◆ **What is needed**
Count the lines below that contain "computer". Answer with the number alone.

(Records from a collection)
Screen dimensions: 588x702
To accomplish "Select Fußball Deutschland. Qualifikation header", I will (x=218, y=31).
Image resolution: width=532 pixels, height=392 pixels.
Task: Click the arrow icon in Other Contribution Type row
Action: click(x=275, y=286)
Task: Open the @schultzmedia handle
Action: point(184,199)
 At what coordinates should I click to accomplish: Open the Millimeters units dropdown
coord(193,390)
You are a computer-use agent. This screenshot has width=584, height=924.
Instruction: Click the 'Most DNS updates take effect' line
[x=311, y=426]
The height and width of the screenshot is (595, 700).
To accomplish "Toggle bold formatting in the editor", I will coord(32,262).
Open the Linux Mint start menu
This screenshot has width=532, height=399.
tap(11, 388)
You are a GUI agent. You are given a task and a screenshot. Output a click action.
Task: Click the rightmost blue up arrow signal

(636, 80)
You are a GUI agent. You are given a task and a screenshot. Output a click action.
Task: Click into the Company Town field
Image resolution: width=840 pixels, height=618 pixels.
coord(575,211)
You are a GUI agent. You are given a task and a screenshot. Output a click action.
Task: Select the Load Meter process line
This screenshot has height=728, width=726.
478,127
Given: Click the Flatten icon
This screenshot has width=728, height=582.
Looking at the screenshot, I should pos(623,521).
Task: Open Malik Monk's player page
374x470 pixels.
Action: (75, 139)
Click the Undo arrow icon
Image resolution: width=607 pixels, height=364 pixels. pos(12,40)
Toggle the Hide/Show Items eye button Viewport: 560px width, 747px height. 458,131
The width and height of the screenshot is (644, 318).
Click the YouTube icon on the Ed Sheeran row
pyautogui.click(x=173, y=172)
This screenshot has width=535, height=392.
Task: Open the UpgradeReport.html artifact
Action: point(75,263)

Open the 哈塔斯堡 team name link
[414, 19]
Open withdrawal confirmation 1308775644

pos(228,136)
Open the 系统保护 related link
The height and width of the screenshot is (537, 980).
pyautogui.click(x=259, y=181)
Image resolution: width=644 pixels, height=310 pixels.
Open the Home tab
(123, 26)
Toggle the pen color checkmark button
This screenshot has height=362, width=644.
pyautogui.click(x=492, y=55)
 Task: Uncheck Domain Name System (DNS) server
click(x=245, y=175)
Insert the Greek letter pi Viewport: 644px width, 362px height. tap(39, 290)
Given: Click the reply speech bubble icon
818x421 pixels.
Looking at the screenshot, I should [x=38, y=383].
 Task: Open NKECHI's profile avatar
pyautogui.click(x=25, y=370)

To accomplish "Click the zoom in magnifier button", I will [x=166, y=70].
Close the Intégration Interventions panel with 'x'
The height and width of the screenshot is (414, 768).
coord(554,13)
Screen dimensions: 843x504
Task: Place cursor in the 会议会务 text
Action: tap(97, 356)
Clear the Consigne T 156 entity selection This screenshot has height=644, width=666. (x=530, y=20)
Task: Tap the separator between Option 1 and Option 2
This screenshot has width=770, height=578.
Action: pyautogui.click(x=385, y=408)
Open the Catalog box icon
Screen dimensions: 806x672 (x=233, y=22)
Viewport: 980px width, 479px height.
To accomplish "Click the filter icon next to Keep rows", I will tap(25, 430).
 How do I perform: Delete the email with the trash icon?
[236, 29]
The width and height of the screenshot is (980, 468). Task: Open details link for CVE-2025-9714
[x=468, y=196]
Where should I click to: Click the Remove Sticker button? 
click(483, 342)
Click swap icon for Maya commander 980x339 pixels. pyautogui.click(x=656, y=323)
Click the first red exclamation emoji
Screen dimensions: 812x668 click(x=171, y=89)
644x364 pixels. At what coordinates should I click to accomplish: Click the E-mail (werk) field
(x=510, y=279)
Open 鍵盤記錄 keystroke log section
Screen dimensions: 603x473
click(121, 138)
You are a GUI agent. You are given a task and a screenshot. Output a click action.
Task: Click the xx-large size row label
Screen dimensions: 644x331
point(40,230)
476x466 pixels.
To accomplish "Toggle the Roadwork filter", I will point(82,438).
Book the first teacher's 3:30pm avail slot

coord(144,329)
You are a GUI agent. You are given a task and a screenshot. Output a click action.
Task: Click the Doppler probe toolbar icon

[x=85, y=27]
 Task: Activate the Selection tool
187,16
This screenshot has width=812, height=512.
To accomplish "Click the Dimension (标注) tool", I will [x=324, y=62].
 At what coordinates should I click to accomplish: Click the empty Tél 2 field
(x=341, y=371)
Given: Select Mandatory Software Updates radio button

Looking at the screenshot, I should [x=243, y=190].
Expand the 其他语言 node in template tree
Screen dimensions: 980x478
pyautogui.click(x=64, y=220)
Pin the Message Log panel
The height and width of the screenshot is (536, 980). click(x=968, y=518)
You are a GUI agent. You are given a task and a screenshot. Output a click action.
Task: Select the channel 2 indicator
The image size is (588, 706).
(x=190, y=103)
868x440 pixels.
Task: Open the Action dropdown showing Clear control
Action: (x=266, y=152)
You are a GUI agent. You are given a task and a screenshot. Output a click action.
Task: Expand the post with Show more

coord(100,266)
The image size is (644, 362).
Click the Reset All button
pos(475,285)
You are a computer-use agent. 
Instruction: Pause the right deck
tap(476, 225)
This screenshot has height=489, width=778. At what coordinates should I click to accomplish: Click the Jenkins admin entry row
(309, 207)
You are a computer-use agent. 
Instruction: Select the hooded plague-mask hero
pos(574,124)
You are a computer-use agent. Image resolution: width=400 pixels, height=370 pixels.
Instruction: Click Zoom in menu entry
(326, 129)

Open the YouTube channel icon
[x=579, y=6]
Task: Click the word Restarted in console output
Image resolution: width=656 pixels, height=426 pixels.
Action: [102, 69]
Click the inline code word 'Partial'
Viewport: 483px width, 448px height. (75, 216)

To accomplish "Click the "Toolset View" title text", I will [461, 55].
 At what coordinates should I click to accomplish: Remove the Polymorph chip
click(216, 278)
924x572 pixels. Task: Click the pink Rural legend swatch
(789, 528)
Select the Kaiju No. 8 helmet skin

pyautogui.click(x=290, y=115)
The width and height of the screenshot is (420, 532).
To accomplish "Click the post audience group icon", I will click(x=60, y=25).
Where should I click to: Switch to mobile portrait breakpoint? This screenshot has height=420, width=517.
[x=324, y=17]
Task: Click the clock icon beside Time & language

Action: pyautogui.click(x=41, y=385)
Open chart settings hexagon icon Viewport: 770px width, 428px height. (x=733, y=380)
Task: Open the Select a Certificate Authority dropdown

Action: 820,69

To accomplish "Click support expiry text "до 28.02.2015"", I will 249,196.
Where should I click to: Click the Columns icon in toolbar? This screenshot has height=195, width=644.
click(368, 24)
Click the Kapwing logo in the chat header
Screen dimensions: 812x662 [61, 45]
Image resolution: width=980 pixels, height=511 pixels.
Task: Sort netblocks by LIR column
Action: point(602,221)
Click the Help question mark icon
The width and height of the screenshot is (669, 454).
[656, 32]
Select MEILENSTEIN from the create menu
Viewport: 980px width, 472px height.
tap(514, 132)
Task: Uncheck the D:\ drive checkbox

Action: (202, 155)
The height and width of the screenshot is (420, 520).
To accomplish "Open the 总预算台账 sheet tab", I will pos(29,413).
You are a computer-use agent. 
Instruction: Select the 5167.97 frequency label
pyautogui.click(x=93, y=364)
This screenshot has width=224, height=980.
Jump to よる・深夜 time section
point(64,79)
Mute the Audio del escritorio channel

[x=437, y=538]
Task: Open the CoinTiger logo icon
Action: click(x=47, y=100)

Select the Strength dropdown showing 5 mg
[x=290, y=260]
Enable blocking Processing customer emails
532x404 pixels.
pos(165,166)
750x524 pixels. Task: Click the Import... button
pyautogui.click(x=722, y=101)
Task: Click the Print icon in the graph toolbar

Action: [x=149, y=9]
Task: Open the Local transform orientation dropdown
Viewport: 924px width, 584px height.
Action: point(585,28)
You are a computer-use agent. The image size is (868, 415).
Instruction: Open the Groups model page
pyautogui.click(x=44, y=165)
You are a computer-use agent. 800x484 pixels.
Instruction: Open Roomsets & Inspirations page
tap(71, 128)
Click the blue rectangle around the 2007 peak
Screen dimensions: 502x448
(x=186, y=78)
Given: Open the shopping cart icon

◆ **Exercise output**
7